Housing an Electric Blue Ram
The electric blue ram is not recommended for beginners, but it is not overly difficult to keep either. One pair can be housed in a 20-gallon aquarium, while two pairs will require a tank of at least 40 gallons. As always, more water means that it will be easier for you to keep the water quality high and stable, and since the electric blue ram is sensitive to organic waste, such as nitrate, it is unwise to skimp on tank size if you manage to get your hands on this rare and expensive fish.
Since the electric blue ram is a type of ram cichlid, your safest bet is to provide it with an environment similar to the habitat of its wild ancestors. Give your electric blue ram plenty of cover, ideally by including aquatic plants or submerged land vegetation in the setup. Densely planted areas and surface cover, combined with at least one open area for swimming, would be ideal. In addition to plants, the electric blue ram should be given a few caves to shelter in.
If you intend to breed the electric blue ram, provide it with several flat stones or breeding slates in the tank to choose among, since this fish likes to deposit its eggs on a flat, horizontal surface.

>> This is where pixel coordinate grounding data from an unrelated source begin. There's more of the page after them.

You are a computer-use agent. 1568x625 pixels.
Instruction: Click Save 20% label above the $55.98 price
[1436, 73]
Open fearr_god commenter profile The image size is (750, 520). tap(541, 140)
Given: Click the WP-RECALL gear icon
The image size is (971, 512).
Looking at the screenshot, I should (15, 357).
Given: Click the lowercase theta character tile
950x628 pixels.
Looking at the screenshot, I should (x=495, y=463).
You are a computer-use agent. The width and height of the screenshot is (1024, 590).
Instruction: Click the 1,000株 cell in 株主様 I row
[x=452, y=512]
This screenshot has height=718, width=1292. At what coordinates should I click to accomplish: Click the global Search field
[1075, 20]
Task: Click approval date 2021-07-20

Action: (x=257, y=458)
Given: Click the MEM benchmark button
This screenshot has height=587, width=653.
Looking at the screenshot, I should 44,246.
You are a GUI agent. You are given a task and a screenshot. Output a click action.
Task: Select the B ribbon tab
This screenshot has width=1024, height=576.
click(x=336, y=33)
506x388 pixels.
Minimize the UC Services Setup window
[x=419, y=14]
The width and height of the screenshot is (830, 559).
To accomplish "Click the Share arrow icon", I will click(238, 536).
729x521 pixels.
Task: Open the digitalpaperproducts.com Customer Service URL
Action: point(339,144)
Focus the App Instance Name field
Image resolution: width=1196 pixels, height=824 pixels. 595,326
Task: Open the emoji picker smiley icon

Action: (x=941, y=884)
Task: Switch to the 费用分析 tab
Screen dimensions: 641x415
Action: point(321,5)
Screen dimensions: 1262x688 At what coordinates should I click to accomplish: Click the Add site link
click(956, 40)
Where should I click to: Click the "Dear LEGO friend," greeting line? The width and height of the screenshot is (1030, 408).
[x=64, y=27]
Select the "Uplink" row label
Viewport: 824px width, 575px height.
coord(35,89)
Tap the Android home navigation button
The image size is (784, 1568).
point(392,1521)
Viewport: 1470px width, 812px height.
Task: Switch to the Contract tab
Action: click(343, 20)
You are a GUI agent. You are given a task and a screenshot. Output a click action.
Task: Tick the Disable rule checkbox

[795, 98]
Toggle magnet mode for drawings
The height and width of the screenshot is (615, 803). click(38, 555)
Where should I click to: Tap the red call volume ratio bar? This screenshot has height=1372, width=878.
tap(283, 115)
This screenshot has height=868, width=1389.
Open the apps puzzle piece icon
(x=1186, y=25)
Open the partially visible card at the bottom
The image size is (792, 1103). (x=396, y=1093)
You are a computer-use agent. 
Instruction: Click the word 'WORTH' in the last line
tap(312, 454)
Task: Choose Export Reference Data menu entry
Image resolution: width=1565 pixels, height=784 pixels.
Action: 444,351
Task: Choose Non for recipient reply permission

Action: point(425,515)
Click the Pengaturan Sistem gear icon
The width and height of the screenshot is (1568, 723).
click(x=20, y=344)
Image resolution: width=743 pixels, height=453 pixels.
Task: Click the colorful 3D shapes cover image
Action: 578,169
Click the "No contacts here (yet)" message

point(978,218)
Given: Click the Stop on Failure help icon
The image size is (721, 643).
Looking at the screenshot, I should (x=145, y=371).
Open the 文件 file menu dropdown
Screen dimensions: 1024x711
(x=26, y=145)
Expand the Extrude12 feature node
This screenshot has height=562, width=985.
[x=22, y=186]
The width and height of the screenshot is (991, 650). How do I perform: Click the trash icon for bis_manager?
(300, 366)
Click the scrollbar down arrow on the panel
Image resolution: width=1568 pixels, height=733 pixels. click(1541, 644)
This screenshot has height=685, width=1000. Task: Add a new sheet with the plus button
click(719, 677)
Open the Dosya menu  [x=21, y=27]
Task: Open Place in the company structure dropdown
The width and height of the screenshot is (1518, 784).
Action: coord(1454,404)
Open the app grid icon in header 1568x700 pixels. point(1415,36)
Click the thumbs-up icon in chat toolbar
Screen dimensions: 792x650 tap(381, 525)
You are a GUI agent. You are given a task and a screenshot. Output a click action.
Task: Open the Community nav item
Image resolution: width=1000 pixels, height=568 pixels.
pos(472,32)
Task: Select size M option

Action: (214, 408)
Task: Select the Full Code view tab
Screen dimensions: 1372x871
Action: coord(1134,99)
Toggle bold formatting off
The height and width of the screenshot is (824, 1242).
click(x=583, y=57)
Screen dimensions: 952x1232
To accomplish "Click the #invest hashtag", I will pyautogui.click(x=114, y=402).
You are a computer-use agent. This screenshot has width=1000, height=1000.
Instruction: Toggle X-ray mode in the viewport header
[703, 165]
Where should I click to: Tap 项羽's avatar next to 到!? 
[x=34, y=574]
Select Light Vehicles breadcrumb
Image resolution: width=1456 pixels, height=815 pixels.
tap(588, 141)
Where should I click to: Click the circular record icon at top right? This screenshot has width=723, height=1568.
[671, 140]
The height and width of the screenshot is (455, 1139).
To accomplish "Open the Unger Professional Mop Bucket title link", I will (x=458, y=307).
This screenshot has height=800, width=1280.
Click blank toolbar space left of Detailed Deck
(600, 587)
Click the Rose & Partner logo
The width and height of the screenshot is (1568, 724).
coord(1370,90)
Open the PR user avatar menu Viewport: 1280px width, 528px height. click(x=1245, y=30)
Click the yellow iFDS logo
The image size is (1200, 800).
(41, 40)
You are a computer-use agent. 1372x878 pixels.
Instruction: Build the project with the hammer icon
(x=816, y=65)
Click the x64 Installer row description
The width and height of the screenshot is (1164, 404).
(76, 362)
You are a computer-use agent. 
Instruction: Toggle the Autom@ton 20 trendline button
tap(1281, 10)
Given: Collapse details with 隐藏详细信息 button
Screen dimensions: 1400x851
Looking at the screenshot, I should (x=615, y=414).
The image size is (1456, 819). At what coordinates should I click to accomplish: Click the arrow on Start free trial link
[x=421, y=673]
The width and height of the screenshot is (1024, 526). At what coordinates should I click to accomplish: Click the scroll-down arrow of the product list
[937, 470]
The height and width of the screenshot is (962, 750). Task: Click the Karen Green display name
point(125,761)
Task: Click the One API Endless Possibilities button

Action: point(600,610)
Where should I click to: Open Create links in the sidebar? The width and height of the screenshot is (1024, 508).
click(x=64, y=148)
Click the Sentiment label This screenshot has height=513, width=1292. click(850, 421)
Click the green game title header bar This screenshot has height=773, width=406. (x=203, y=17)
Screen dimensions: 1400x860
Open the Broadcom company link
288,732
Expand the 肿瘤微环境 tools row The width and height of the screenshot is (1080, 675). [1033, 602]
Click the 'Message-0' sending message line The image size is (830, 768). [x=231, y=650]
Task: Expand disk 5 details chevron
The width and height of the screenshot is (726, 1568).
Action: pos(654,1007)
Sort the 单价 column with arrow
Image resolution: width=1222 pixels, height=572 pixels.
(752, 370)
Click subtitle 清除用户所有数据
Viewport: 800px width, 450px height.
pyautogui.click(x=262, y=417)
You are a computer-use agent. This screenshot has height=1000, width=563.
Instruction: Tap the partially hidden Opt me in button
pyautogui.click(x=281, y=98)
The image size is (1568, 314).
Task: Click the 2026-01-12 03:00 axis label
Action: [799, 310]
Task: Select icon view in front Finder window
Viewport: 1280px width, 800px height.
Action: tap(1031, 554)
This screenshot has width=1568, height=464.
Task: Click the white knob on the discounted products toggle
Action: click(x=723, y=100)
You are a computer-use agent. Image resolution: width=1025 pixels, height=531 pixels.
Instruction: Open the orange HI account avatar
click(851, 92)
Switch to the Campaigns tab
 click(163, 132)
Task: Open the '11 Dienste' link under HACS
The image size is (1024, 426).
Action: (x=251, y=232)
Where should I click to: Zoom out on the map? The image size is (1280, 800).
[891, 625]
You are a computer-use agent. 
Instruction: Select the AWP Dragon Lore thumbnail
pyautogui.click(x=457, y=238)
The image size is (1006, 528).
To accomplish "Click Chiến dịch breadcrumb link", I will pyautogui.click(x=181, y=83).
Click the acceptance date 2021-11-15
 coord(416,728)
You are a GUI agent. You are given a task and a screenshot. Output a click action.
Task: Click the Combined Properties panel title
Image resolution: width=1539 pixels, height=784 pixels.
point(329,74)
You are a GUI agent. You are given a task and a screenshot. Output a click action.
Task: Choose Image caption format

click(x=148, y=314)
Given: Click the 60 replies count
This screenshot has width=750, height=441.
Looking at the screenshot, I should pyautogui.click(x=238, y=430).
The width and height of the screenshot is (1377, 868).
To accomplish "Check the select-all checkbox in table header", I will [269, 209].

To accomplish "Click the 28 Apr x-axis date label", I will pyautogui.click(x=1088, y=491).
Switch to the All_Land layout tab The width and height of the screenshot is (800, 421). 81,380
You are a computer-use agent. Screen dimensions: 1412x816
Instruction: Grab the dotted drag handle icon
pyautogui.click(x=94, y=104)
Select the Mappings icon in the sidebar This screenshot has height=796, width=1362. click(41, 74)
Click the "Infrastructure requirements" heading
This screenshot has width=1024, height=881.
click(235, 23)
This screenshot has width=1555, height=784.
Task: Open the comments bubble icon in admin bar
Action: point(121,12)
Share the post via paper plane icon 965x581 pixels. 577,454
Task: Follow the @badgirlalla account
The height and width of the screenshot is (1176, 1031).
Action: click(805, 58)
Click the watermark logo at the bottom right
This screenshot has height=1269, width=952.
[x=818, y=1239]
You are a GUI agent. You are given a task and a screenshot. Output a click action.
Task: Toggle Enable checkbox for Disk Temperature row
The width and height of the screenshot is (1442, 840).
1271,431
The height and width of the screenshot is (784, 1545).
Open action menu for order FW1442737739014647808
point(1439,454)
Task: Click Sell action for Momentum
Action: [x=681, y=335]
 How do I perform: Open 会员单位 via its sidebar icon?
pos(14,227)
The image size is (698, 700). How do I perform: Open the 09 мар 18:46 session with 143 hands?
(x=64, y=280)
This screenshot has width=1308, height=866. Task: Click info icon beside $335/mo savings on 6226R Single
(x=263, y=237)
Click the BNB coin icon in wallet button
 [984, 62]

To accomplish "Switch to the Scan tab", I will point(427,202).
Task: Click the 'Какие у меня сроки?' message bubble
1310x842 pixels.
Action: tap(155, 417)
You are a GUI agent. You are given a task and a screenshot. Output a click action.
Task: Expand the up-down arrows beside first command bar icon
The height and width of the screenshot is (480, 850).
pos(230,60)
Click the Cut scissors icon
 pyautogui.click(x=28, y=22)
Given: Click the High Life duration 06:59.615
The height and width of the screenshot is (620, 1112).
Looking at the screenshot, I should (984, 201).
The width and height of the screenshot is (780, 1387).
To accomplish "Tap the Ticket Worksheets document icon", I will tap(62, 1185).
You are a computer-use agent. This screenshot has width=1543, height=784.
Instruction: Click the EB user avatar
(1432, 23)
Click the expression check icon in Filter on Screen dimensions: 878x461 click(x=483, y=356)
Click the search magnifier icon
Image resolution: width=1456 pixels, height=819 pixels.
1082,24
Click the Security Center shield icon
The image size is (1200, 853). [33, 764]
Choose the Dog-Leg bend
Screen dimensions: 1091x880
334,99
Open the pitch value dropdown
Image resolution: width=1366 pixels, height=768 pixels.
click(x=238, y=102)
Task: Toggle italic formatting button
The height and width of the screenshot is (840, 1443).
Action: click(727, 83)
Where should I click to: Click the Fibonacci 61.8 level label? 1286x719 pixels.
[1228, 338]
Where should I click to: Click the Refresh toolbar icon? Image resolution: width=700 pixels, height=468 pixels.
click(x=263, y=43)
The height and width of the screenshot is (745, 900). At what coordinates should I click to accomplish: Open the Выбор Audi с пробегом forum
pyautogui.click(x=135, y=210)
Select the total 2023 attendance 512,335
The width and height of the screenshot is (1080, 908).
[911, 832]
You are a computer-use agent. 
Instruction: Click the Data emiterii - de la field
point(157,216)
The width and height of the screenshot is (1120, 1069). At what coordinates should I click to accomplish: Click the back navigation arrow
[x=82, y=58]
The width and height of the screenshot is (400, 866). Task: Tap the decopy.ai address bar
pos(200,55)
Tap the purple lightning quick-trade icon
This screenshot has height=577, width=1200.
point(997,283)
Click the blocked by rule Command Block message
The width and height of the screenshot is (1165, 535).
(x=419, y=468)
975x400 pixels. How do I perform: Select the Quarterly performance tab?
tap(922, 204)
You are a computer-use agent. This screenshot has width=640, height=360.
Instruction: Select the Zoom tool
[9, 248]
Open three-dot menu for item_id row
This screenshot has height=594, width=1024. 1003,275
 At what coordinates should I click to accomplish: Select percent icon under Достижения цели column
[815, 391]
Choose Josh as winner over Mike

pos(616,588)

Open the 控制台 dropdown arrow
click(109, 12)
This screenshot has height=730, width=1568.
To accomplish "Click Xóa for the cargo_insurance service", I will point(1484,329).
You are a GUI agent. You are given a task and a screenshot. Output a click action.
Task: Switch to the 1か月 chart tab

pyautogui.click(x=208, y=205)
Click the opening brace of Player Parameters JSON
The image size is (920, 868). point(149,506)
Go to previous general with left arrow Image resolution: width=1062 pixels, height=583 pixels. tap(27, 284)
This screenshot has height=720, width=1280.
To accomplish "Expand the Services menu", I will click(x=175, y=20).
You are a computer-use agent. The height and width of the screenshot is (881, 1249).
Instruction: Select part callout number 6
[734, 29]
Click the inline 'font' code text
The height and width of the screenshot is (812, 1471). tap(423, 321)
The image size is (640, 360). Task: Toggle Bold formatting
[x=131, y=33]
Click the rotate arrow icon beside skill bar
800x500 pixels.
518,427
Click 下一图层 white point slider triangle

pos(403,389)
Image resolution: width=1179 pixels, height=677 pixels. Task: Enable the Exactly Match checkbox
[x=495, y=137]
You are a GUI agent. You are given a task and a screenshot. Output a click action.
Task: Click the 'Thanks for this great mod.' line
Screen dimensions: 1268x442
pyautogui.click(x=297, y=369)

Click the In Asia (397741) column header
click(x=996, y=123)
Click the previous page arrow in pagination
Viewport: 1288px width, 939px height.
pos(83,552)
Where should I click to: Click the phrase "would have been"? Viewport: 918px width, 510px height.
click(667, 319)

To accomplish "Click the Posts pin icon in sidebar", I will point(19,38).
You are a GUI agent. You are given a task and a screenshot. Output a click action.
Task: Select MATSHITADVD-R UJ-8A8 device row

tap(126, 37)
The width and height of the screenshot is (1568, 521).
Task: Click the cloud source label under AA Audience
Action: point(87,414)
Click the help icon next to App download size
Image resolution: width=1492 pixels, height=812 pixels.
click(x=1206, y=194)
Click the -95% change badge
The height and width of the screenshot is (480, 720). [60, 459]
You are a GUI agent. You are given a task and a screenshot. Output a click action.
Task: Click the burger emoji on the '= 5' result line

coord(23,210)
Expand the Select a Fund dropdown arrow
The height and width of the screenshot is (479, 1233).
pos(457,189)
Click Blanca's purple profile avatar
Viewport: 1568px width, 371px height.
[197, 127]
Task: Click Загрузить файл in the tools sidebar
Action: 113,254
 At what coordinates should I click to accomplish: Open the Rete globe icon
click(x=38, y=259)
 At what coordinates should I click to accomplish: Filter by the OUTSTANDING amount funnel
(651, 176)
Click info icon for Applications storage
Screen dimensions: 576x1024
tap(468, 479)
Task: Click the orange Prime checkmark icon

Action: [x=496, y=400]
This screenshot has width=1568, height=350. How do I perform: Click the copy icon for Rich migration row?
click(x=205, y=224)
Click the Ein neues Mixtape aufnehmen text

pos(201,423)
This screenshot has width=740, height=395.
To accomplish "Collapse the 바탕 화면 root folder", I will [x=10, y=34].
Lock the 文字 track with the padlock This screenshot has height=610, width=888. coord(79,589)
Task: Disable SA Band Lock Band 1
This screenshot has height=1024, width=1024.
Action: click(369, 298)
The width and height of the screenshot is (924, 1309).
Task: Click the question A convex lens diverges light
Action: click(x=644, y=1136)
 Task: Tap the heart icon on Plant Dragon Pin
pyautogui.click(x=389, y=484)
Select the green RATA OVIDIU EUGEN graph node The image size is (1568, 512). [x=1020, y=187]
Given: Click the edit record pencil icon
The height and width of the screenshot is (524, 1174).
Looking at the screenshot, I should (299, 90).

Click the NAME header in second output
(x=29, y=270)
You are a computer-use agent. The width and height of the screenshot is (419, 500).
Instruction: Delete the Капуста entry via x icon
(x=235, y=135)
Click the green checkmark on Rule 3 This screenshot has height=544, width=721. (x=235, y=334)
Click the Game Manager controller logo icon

The electric blue ram should never be housed with aggressive fish or quick and energetic species that will devour all the food before the ram finds it. A common mistake is to house ram cichlids and electric blue rams with other dwarf cichlids—avoid this at all costs. Keeping electric blue rams on their own isn’t recommended either; they need some peaceful and docile species in the aquarium to feel safe. Go for slow-moving and tranquil species that won’t outcompete the rams at mealtimes.
If your electric blue rams start displaying aggressive tendencies toward tankmates, try including more hiding spots in the setup. A scarcity of suitable sheltering spots can lead to aggressive behavior. Also, electric blue rams always get aggressive during the breeding period because they need to keep their youngsters safe.
Keeping Electric Blues
Electric blue rams should not be placed in newly set up aquariums; they need a stable environment with low levels of organic waste. Successful keeping normally includes mechanical and biological filtration as well as regular water changes. Strong water movement will not be appreciated because wild ram cichlids live in slow-flowing waters.
The normal temperature range for wild ram cichlids is 78° to 85°F, and the water in which they live is soft and acidic. A pH value in the 5 to 6 range is ideal for electric blue rams, but aquarium-raised specimens normally adapt to anything below pH 7.1. There are even reports of aquarists successfully housing German blue rams in moderately hard water, so this might be possible for electric blue rams as well.
Feeding an Electric Blue Ram
The electric blue ram is an omnivore and needs to be kept on a diet of both meaty and green foods. The stress of being moved to a new environment can make the fish lose its appetite, so be prepared to coax it with mosquito larvae or similar foods. Once it’s eating enough, you can start introducing other types of food, such as flakes and pellets, as well. A well-acclimated electric blue ram normally accepts many different types of food.
Keep an eye on the fish during feeding time. As I mentioned, electric blue rams are a bit slow-moving and may starve if kept with faster-moving species.